REMIGIUS OF LYONS: Archbishop of that city; d. there Oct. 28, 875. Nothing is known of him prior to his elevation to the episcopate on Mar. 31, 852. He played a prominent part in French ecclesiastical history. He was Archicapellanus (q.v.) from 855 to 863, which was a position of great influence. He figures among the leading members of several synods, indeed presided over the Synod of Valence in 855. He participated in the predestination controversy which had been precipitated on the church by the unhappy monk Gottschalk (q.v.), whom, like some other leaders, he defended.
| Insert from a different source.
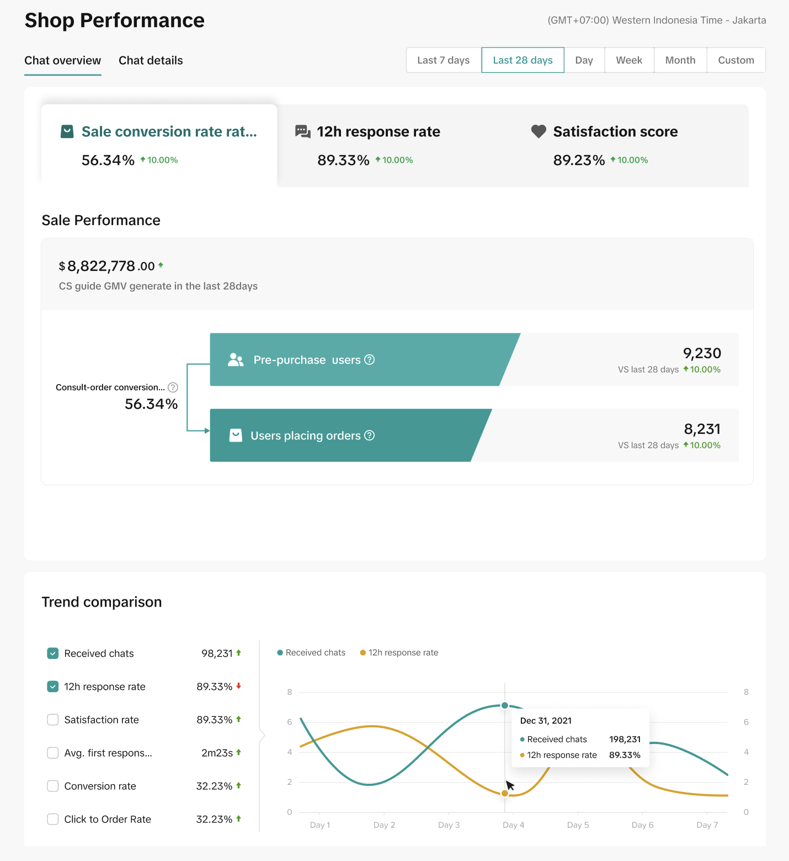
Task: Select the Last 7 days range tab
Action: [x=444, y=60]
This brought him up against the still more powerful Hincmar, who, in the Synod of Chiersy held in 853, got the endorsement of his four chapters on predestination. But these the synod of Valence refused to ratify and, on the contrary, passed six canons (Hefele, Conciliengeschichte, iv. 193 sqq.) against Hincmar's position, and they were reaffirmed by the Synod of Langres in 859, which was proof of Remigius' influence. In the national Synod of Savonières which immediately followed Remigius presented these canons to Charles the Bald.

Remigius was an able and faithful prelate. When he came into his rule he found that certain sources of revenue which he thought properly belonged to his diocese had been taken from it. He set about regaining this lost revenue and brilliantly succeeded. For these and other services his grateful people canonized him. Various writings have been attributed to him, but he does not seem to have been a writer and the attributions are probably false.